* Begin Data provided *

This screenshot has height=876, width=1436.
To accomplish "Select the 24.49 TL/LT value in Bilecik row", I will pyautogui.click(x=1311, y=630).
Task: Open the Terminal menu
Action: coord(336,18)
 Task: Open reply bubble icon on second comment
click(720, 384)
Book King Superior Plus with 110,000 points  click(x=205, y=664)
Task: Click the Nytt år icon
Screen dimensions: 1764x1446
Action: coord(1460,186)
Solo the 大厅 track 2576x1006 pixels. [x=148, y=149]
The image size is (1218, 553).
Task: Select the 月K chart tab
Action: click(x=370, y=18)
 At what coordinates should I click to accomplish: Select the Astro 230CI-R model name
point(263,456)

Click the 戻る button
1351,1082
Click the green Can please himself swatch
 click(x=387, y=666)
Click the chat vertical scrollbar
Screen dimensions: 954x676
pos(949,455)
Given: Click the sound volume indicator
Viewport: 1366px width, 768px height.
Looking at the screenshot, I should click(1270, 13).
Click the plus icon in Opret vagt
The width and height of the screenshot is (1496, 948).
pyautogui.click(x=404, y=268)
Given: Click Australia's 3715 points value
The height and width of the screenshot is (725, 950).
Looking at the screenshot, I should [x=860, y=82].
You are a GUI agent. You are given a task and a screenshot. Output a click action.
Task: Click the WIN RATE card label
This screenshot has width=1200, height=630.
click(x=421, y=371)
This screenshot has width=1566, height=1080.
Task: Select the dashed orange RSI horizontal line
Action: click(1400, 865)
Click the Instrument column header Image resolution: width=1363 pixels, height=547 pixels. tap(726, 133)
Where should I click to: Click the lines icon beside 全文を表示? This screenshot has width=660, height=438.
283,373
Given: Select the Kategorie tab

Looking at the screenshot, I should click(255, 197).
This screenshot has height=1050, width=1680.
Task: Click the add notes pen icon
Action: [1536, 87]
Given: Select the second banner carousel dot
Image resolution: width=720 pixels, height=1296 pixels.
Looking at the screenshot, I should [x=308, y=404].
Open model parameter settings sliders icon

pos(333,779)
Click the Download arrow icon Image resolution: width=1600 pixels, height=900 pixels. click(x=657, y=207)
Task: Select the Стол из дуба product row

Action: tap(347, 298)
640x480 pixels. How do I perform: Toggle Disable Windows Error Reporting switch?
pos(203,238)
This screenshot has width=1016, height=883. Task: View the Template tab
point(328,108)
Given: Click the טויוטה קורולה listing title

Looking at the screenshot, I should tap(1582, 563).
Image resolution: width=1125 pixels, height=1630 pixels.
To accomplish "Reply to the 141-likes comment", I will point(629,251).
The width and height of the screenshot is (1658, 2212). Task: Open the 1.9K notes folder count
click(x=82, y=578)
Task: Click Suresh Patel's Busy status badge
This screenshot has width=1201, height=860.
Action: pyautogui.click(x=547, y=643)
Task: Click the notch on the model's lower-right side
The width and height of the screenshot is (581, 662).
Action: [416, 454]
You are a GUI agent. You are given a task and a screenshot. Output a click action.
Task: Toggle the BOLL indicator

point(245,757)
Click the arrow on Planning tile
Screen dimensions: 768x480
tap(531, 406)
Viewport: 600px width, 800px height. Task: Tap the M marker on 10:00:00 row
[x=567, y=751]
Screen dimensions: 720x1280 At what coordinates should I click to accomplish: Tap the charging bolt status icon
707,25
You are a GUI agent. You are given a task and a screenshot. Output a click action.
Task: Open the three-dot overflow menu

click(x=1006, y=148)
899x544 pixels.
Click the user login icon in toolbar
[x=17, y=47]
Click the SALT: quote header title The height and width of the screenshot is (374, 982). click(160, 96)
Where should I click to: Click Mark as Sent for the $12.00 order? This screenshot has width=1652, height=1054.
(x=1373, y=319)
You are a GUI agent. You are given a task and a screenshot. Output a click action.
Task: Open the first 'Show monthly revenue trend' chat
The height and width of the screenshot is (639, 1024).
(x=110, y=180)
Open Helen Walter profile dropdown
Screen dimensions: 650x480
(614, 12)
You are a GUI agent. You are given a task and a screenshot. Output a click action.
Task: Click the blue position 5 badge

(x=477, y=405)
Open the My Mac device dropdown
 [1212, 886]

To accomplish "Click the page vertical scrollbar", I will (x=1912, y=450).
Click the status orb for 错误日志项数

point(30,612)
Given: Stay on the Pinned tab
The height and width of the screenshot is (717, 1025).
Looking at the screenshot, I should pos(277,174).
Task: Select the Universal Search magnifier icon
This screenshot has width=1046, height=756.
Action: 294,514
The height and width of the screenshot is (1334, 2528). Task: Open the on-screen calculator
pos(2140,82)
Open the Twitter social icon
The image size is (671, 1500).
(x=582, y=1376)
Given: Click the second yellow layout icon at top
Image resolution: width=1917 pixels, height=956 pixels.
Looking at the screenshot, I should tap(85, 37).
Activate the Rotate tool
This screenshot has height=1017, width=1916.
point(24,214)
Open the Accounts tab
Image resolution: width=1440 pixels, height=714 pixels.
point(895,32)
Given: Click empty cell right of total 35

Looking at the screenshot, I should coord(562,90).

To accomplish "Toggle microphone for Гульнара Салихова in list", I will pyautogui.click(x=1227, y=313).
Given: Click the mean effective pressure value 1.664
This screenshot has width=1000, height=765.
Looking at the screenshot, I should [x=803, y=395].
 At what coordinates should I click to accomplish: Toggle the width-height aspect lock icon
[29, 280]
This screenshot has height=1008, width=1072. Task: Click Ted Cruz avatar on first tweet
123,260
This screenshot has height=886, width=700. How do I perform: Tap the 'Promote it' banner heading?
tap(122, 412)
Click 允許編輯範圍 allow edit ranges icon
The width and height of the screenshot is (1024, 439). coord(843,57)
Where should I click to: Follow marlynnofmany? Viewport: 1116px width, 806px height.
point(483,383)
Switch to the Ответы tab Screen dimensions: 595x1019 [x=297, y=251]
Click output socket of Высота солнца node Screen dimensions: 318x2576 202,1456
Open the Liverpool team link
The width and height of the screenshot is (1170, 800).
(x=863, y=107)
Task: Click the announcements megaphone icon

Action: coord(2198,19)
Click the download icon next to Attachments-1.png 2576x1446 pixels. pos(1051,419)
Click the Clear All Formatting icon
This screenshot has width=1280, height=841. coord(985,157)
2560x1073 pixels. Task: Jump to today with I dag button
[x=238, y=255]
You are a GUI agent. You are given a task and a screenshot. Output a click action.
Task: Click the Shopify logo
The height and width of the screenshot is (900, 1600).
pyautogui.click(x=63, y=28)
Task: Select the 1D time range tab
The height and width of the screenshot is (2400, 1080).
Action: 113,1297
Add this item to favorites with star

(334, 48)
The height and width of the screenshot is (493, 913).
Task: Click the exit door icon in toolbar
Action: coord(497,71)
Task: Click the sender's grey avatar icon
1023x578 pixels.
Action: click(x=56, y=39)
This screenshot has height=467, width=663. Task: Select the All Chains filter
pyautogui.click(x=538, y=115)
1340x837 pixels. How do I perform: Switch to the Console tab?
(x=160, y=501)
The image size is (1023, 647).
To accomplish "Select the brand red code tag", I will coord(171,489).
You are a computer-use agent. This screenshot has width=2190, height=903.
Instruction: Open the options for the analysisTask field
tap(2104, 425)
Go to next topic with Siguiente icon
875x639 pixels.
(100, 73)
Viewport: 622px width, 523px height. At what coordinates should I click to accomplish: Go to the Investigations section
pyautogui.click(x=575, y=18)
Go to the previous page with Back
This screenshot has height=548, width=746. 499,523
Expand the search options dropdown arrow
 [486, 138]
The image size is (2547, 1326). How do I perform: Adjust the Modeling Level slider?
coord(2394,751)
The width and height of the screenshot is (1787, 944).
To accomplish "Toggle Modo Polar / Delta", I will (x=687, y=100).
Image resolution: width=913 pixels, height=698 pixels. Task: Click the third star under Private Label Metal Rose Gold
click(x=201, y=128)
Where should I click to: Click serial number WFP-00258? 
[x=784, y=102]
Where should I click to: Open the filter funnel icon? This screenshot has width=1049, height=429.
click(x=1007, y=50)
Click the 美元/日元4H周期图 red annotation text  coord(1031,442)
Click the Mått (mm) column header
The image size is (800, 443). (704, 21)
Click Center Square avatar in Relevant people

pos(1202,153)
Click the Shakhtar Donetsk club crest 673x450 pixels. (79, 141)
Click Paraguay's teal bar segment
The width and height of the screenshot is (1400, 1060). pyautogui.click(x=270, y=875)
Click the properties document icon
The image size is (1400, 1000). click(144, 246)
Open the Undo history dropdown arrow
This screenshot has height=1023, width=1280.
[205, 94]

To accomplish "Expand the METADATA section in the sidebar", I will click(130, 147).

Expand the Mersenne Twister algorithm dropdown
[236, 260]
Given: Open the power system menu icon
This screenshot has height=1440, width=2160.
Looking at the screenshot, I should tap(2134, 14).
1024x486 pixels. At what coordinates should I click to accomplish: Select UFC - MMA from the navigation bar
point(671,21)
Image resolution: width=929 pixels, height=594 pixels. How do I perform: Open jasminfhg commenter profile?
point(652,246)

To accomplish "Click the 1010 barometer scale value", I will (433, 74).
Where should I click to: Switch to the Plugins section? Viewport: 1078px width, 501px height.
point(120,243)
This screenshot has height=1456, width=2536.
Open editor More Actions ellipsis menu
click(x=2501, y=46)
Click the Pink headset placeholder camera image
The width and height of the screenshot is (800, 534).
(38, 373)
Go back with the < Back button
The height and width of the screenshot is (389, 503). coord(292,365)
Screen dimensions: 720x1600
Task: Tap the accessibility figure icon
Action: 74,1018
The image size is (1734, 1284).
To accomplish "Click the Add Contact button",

* End Data provided *

## Written task
Please pick out every line of the material above that contains the string "value" and copy each one in full. Case counts.

## Result
To accomplish "Select the 24.49 TL/LT value in Bilecik row", I will pyautogui.click(x=1311, y=630).
Given: Click Australia's 3715 points value
Given: Click the mean effective pressure value 1.664
To accomplish "Click the 1010 barometer scale value", I will (433, 74).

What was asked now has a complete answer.